Beyond Typosquatting: An In-depth Look at Package Confusion

Authors: 

Shradha Neupane, Worcester Polytechnic Institute; Grant Holmes, Elizabeth Wyss, and Drew Davidson, University of Kansas; Lorenzo De Carli, University of Calgary

Abstract: 

Package confusion incidents - where a developer is misled into importing a package other than the intended one - are one of the most severe issues in supply chain security with significant security implications, especially when the wrong package has malicious functionality. While the prevalence of the issue is generally well-documented, little work has studied the range of mechanisms by which confusion in a package name could arise or be employed by an adversary. In our work, we present the first comprehensive categorization of the mechanisms used to induce confusion, and we show how this understanding can be used for detection.

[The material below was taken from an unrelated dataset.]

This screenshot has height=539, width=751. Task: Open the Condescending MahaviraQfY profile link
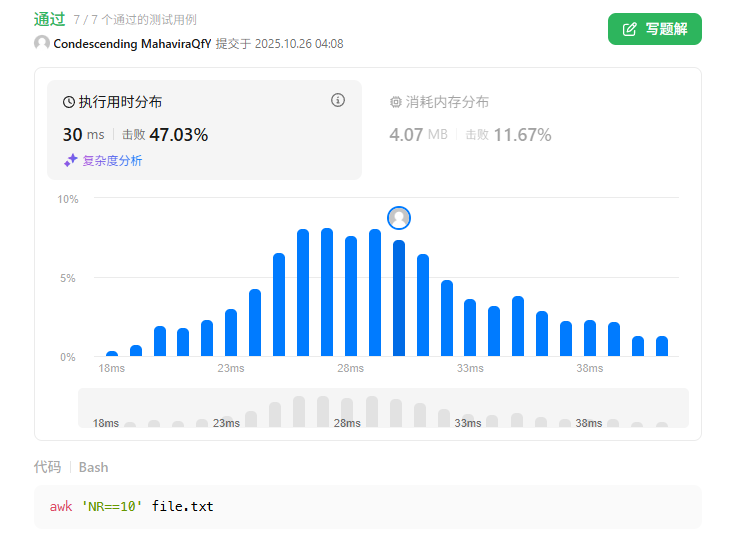tap(132, 44)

First, we use qualitative analysis to identify and rigorously define 13 categories of confusion mechanisms based on a dataset of 1200+ documented attacks. Results show that, while package confusion is thought to mostly exploit typing errors, in practice attackers use a variety of mechanisms, many of which work at semantic, rather than syntactic, level. Equipped with our categorization, we then define detectors for the discovered attack categories, and we evaluate them on the entire npm package set.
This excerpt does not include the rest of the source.